The present invention relates generally to corrosion inhibitors, and more particularly to corrosion inhibitors comprising reaction products of a thiol compound and an aldehyde compound and methods of using such inhibitors.
Metals such as carbon steel alloys, copper and its alloys, chrome alloys, and nickel alloys are commonly used in subterranean application equipment (such as in drilling pipes and mixing tanks) and installations (such as gravel pack screens, tubing, and casings). Oftentimes, these metals are subjected to corrosive fluids during subterranean operations.
One such corrosive fluid is an acidizing fluid. Subterranean hydrocarbon-containing formations penetrated by well bores are commonly treated with aqueous acid solutions to stimulate the production of hydrocarbons therefrom. One such treatment known as “acidizing” involves the introduction of an aqueous acid solution into the subterranean formation under pressure so that the acid solution flows through the pore spaces of the formation. The acid solution reacts with acid soluble materials contained in the formation thereby increasing the size of the pore spaces and the permeability of the formation. Another production stimulation treatment known as “fracture-acidizing” involves the formation of one or more fractures in the formation and the introduction of an aqueous acid solution into the fractures to etch the fracture faces whereby flow channels are formed when the fractures close. The aqueous acid solution also enlarges the pore spaces in the fracture faces in the formation. Some commonly used acids include hydrochloric acid, hydrofluoric acid, acetic acid, formic acid, citric acid, ethylene diamine tetra acetic acid (“EDTA”), and combinations thereof.
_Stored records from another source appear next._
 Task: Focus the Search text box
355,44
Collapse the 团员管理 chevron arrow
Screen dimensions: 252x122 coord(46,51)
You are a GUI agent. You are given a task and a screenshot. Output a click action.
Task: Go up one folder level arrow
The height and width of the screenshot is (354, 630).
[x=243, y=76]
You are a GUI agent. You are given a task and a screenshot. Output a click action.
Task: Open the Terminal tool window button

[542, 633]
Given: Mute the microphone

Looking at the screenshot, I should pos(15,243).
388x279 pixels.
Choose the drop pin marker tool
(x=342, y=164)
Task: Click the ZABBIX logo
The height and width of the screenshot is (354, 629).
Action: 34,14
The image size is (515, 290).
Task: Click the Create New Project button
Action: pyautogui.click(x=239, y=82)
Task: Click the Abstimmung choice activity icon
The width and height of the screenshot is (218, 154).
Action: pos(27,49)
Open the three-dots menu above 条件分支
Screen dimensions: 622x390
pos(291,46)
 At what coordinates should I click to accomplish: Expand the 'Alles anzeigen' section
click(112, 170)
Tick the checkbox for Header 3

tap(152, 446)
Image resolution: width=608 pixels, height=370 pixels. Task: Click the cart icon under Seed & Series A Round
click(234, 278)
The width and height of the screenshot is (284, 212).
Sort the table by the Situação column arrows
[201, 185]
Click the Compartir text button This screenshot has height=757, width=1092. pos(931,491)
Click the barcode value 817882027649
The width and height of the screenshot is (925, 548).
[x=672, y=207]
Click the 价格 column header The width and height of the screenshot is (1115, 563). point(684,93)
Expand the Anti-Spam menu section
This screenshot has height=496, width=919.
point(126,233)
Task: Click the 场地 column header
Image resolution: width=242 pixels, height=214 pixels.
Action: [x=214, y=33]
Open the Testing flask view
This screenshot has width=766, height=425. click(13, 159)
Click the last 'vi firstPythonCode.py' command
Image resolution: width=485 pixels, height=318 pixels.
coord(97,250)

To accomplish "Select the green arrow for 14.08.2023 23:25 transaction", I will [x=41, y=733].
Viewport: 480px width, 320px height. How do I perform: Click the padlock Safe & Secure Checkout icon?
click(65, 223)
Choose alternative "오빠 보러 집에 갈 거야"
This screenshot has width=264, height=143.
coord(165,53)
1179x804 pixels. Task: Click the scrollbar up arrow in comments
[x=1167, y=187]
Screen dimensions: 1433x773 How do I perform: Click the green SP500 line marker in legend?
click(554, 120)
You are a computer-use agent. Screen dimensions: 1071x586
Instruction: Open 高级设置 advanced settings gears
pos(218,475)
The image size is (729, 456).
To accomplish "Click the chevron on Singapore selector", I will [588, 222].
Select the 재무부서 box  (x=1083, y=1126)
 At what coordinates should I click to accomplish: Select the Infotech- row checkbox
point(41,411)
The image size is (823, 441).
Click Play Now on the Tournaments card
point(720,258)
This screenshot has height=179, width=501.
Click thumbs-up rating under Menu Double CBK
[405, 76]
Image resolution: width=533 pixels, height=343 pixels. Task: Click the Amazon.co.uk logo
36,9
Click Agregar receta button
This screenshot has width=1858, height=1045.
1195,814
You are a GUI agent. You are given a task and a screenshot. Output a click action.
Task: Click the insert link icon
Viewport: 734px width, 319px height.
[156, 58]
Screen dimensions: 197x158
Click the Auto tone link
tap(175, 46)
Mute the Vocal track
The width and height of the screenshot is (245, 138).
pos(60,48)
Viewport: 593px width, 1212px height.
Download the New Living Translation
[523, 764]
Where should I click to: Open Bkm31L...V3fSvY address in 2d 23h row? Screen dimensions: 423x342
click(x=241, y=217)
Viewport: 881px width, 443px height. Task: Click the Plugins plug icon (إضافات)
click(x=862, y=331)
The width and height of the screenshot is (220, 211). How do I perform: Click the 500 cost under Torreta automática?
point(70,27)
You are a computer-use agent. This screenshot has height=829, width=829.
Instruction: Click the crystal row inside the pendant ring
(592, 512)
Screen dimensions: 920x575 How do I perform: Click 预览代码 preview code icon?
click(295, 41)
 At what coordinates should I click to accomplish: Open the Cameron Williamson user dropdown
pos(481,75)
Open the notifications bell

In carrying out acidizing and fracture-acidizing treatments in wells and other similar treatments using aqueous acid solutions, the corrosion of metal tubular goods, pumps, and other equipment is often a problem. The expense associated with repairing or replacing corrosion damaged metal tubular goods and equipment can be very high. In a well treatment utilizing an aqueous acid solution, the corrosion of metal surfaces in tubular goods and equipment results in at least the partial neutralization of the aqueous acid solution before it reacts with acid-soluble materials in the subterranean formation to be treated. Also, the presence of dissolved metals in the aqueous acid solution can bring about the precipitation of insoluble sludge when the aqueous acid solution contacts crude oil which can in turn severely damage the permeability of the subterranean formation being treated.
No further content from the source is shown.